Requirement
In the listing below, find the line containing "Image resolution: width=1212" and the line containing "Enable the CAN". Repeat exactly those two lines and every line between them, nothing more.

Materials provided
········

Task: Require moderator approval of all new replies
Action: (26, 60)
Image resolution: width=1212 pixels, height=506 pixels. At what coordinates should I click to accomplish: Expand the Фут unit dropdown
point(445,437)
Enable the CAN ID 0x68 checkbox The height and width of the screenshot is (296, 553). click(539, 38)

········

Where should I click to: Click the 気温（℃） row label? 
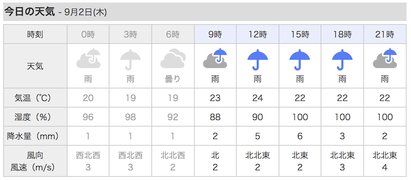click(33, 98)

········

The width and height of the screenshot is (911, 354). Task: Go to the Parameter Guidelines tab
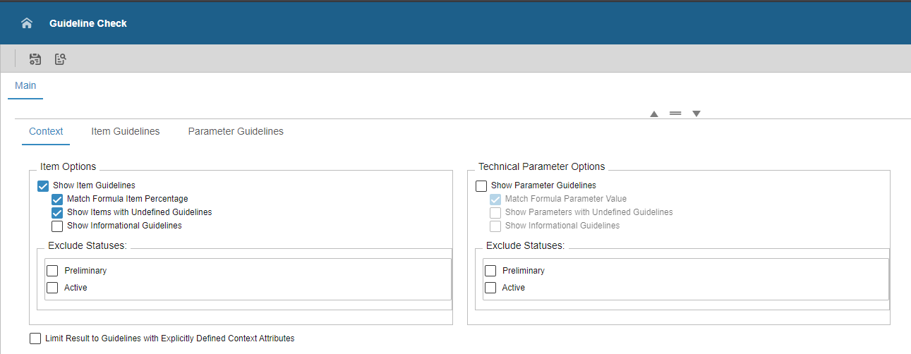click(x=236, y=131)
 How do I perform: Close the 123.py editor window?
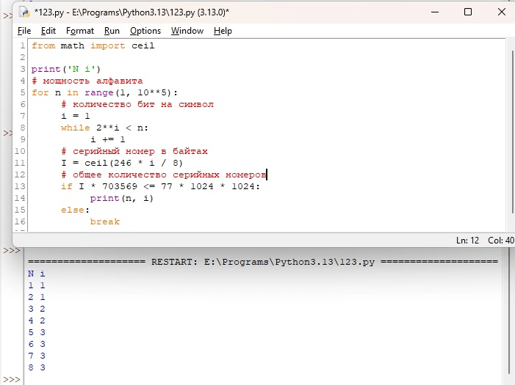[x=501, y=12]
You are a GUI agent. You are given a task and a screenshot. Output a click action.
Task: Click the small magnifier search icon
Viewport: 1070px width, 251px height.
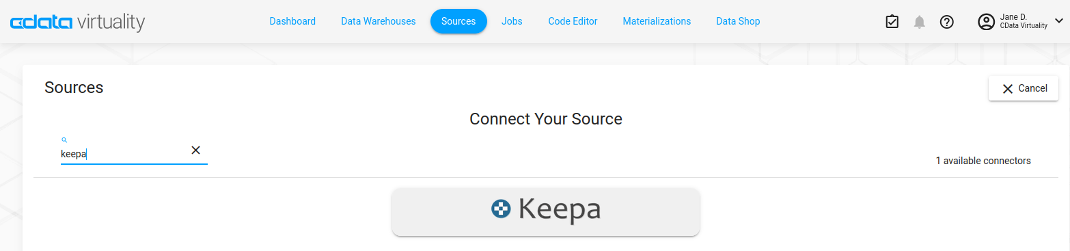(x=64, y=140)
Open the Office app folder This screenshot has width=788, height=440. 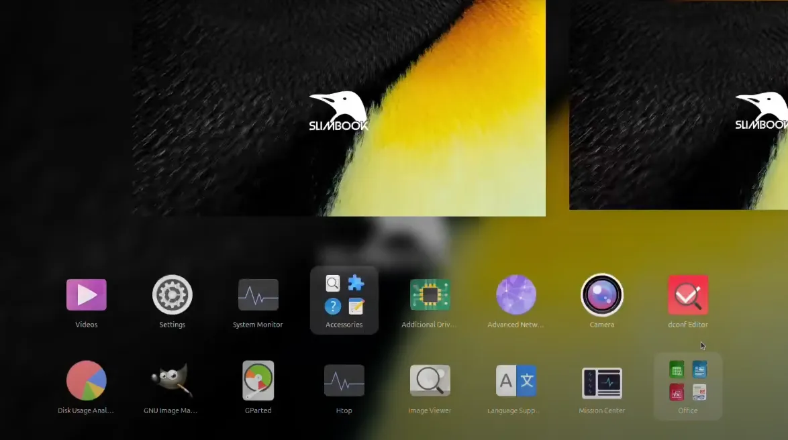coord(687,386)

········

Result for this task
Image resolution: width=1212 pixels, height=506 pixels. At what coordinates should I click to accomplish: Expand the Фут unit dropdown
point(445,437)
Enable the CAN ID 0x68 checkbox The height and width of the screenshot is (296, 553). click(539, 38)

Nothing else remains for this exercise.